「無印」新宿駅から約400m 西武新宿駅が離れている歴史事情
離れたターミナルにもメリットが
この仮設駅こそ、現在の西武新宿駅です。新宿の北外れとはいえ、ついに新宿への乗り入れを果たしました。村山線は「新宿線」に改称。川越鉄道の時代に開業した東村山~本川越間も新宿線に編入され、現在の西武新宿~本川越間を結ぶ路線になりました。
西武は引き続き新宿駅への乗り入れ計画を進めます。関係機関との調整により、新宿駅の東口に計画された駅ビル(現在のルミネエスト新宿)の北側に乗り入れることが決定。6両編成の列車がふたつ停車できるホームをひとつ設置することになりました。
しかし、西武新宿線の利用者が増え続けたため、6両編成では運びきれないという問題が生じました。ホームを長くする計画に変えることは敷地不足のため難しく、西武鉄道は東口への乗り入れを断念。西武新宿駅を拡張して利用者の増加に対応する方針に転換しました。

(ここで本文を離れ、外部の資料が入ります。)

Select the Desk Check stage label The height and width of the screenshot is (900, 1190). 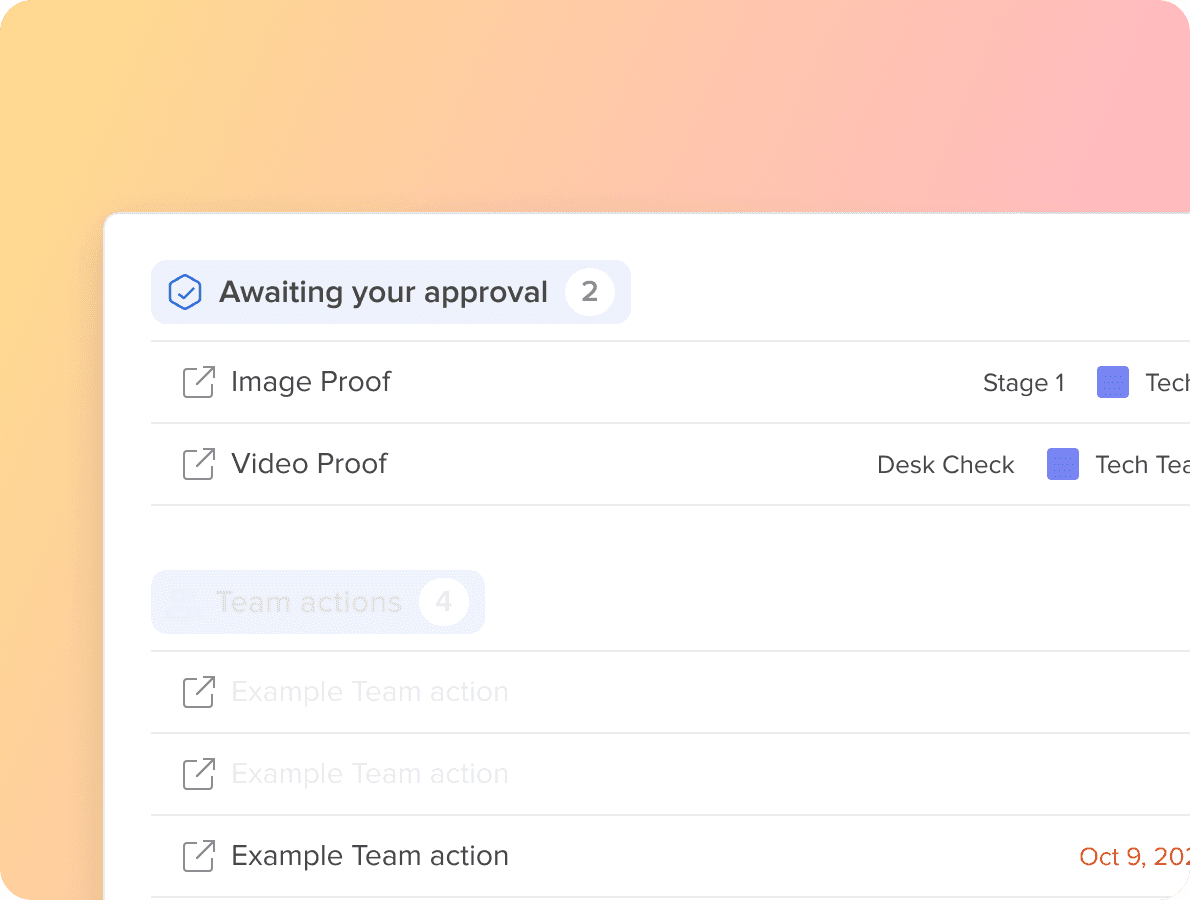pyautogui.click(x=946, y=464)
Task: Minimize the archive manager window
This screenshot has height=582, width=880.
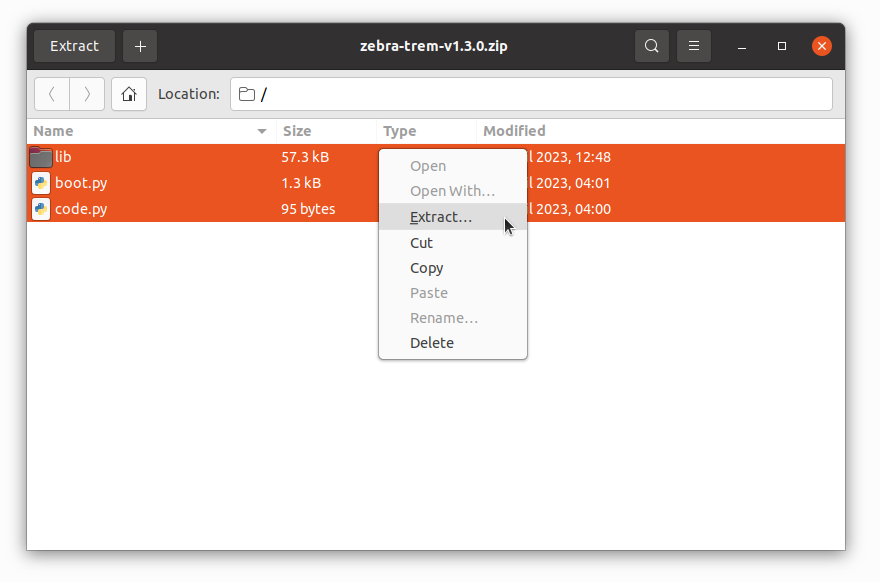Action: [742, 46]
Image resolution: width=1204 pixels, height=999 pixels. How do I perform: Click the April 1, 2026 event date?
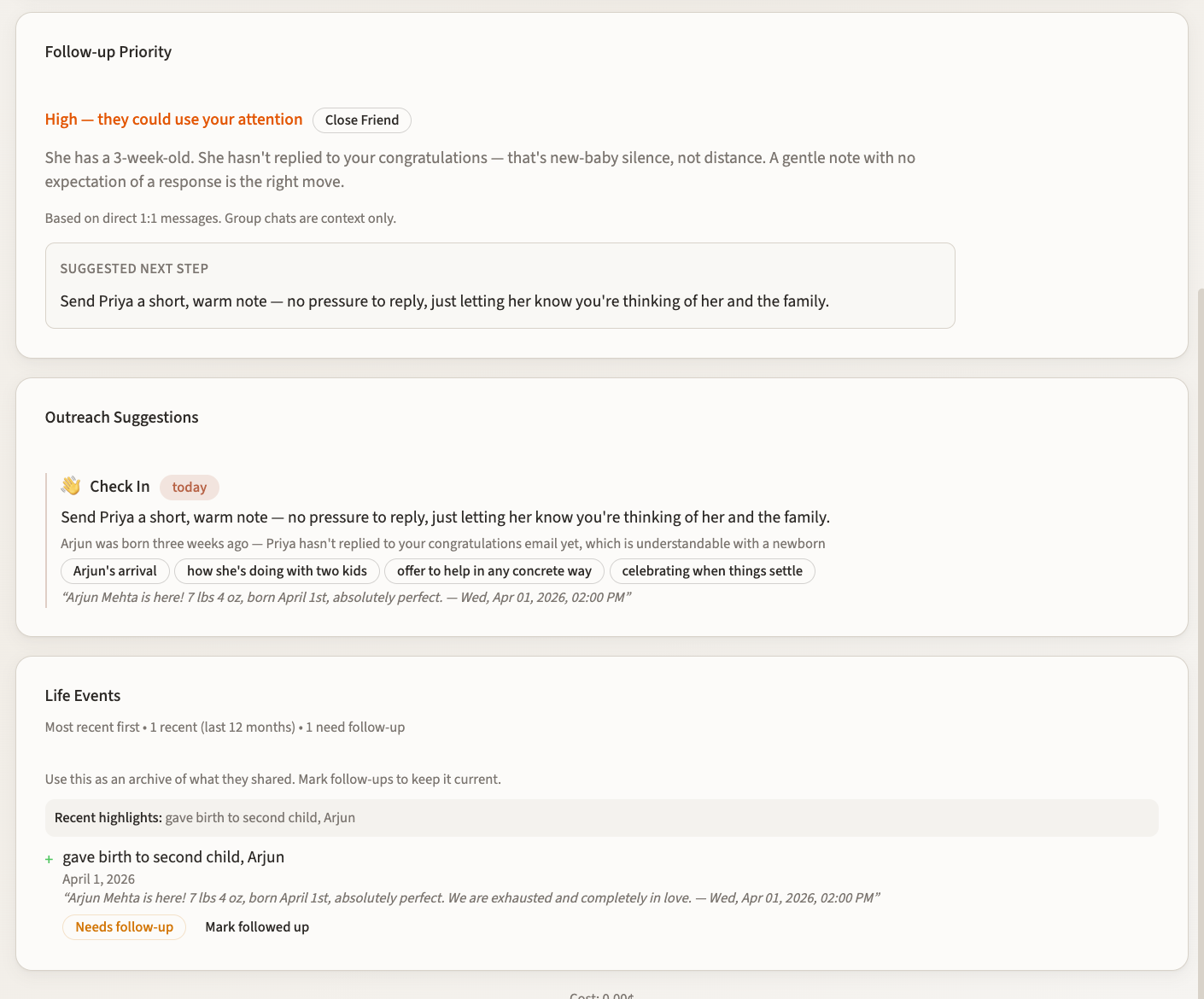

ちなみに、1980年代には西武新宿線の線路を複々線化するプロジェクトが浮上します。この計画では、地下に線路を増設。西武新宿駅の地下ホームは、現在の駅よりも新宿駅に近い場所を予定していました。ただ、少子高齢化に伴い西武新宿線の利用者が減少すると見込まれたことや、地下線の工事費用が高騰したこともあり、1995(平成7)年には計画の無期限延期が決まりました。
このように、西武新宿線は都心への乗り入れが幾度となく計画されてきましたが、新宿駅への乗り入れは果たせないまま、いまに至っています。このため、新宿駅から山手線に乗って高田馬場駅に向かい、西武新宿線に乗り換える人も多いようです。
これは逆にいえば、西武新宿~高田馬場間がすいているということ。とくに夕方から夜間にかけてのラッシュ時なら、山手線に乗って高田馬場駅で乗り換えるより、ちょっと歩いて西武新宿駅から乗車した方が始発列車に乗れ、座れる可能性も高くなります。離れたターミナルには、こうしたメリットもあるのです。
【了】
コメントのしようがない。
新宿駅までのルートはどれもロスが多い。
西武新宿に限らず、西武は都市計画や動線設計を一顧だにせず駅や路線を建設するから実にタチが悪い。
今なら新宿への延伸よりも、メトロ東西線へ乗り入れる方が助かる人は多いのでは。
もし早稲田に伸びていたら、西武新宿駅の需要は、新宿駅に集中して大変になるか、それとも、町が分散して、集中を避けられたかな。